With a polar opposite season comes an opposite pattern, and Grand Isle fishing guide Capt. Danny Wray said a big tidal range is crucial for fishing the area in July.

“You want to look for a lot of water movement, so I try to fish closer to the passes,” Wray said. “If there’s no tide, you might as well go back to the house.”

He starts every morning at Bridge Side Marina in Grand Isle and picks out live shrimp for his clients.

Wray said the early start is critical for fishing in the summertime — and many people make the crucial error of sleeping in.

“Most of the boats don’t show up until first light is already over,” he said. “If you’re missing the morning bite, lower your expectations quite a bit.”

The guide said fishing gets considerably tougher as the sun gets high in the sky.

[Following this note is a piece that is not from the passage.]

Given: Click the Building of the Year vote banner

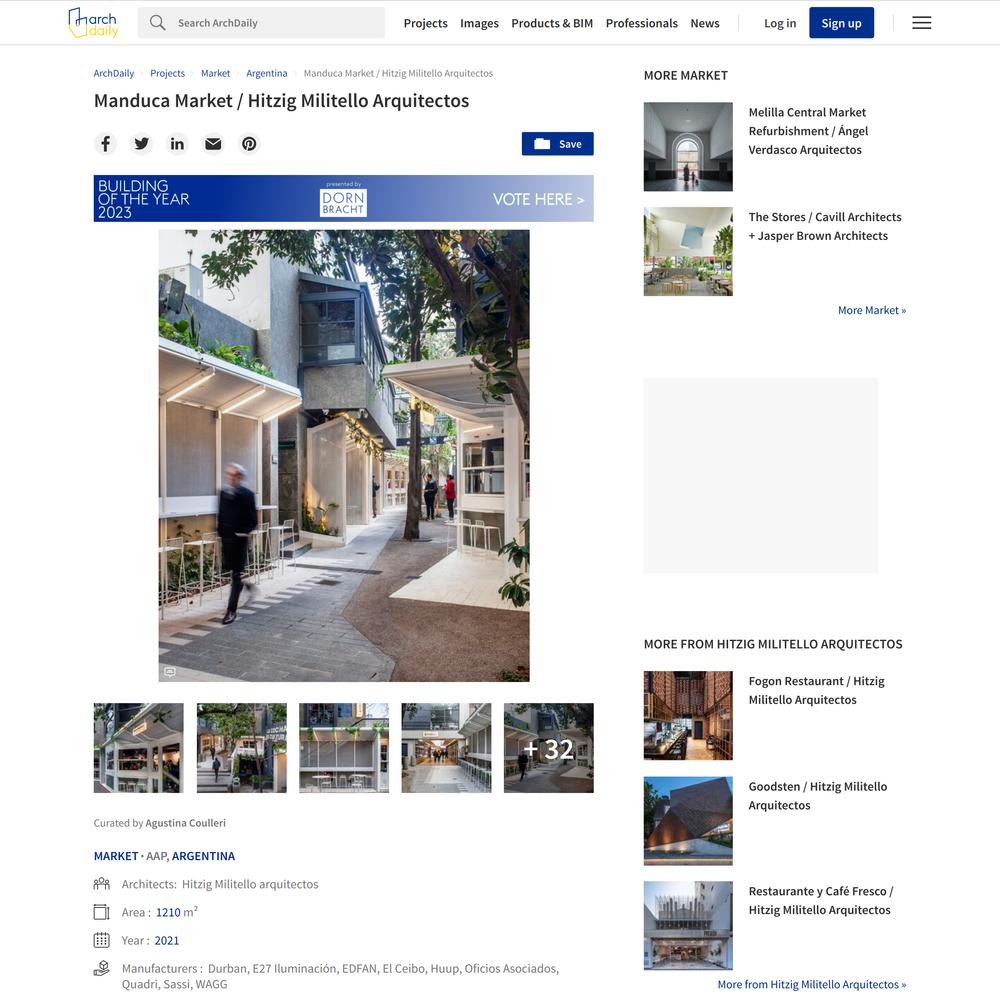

“In cold weather they become harder to catch, and in hot weather, they do the same thing,” Wray said.

After spending the morning near the passes, the captain moves over to reefs in Hackberry and Creole bays.

“You run it just like a milk route,” Wray said. “You’re not going to see birds working or shrimp popping.”

In those bays, Wray fishes over oyster reefs that are in about 5 feet of water, and he throws live shrimp under popping corks to induce strikes from speckled trout.

Speckled trout are certainly not at the top of the food chain, and that’s more evident during this season than any other time of the year, according to Wray.